→ Exercise details: An exact copy of the data is needed, one that excludes all pictures.

^^^^^^^^^^^^^^^^

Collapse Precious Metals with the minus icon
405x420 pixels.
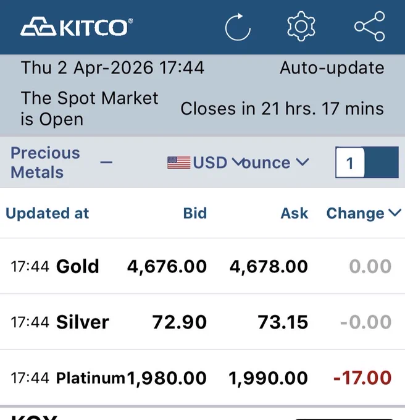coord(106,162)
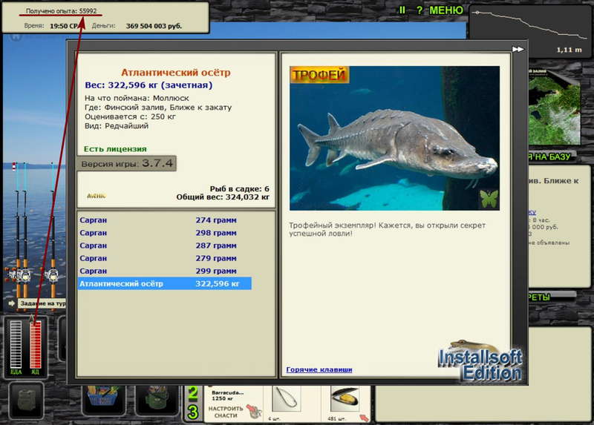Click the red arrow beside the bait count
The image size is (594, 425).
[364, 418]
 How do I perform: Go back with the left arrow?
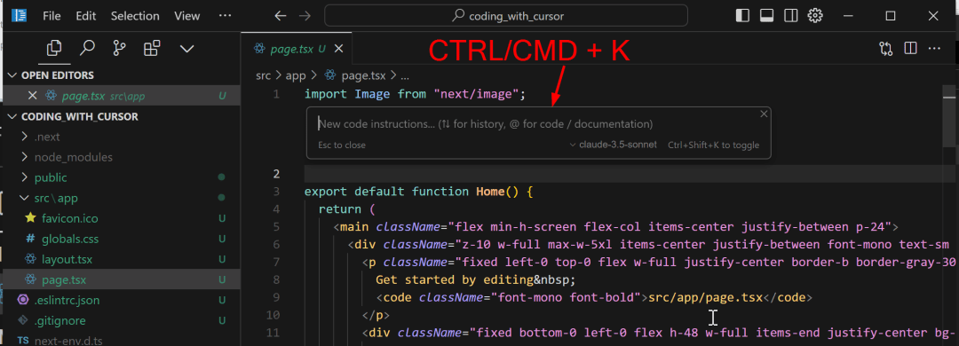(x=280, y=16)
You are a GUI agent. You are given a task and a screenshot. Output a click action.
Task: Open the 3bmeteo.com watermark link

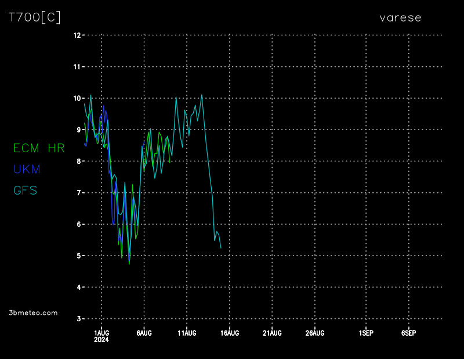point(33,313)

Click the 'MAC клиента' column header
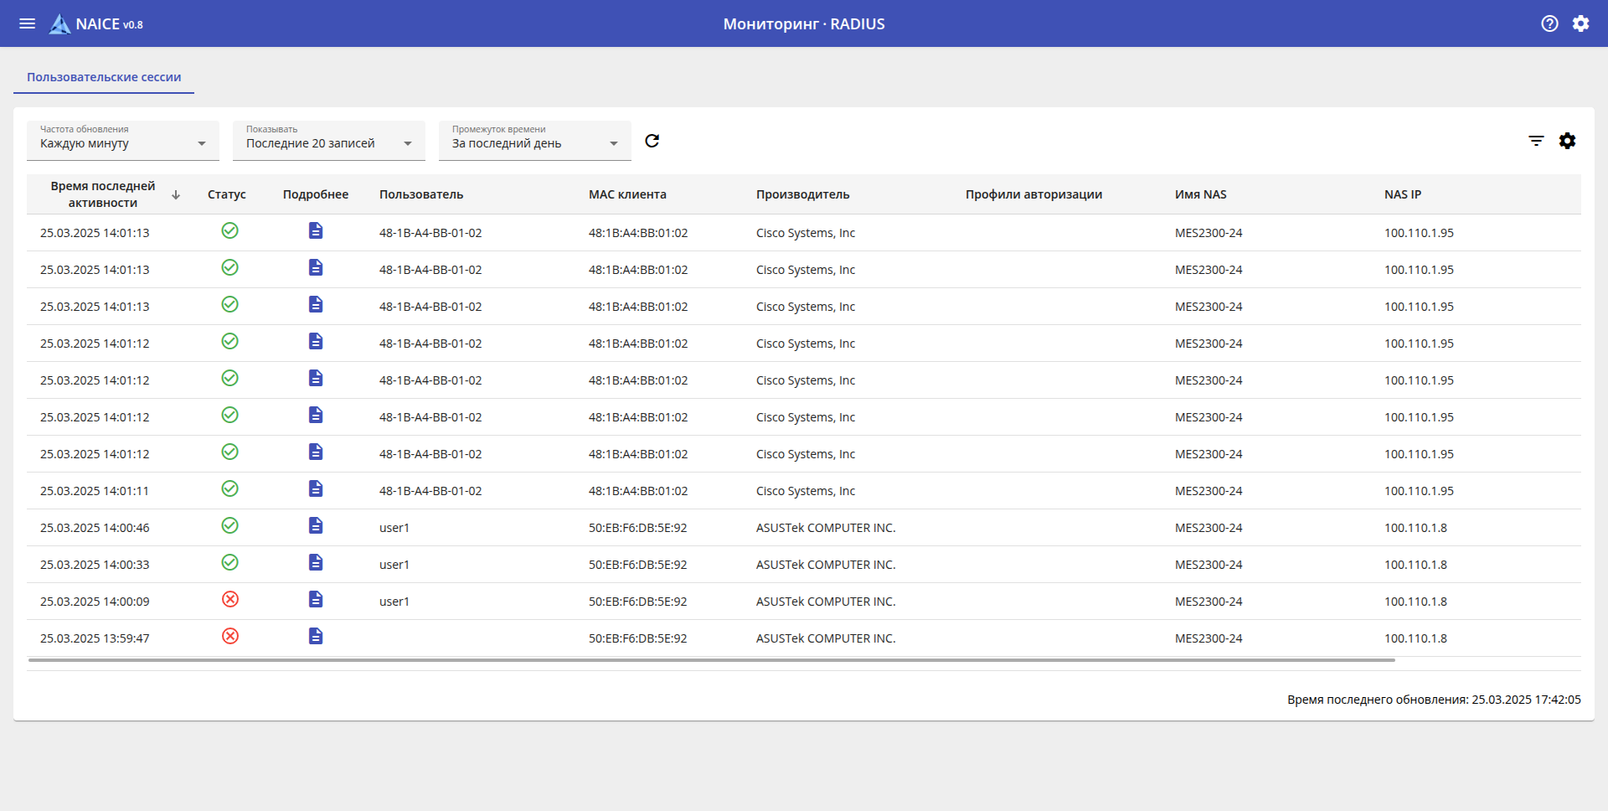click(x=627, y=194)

^^^^^^^^^^^^^^^^

→ Exercise output:
Collapse Precious Metals with the minus icon
405x420 pixels.
coord(106,162)
Click the red arrow beside the bait count
The image size is (594, 425).
[364, 418]
 How do I perform: Go back with the left arrow?
(x=280, y=16)
You are a GUI agent. You are given a task and a screenshot. Output a click action.
Task: Open the 3bmeteo.com watermark link

point(33,313)

Click the 'MAC клиента' column header
click(x=627, y=194)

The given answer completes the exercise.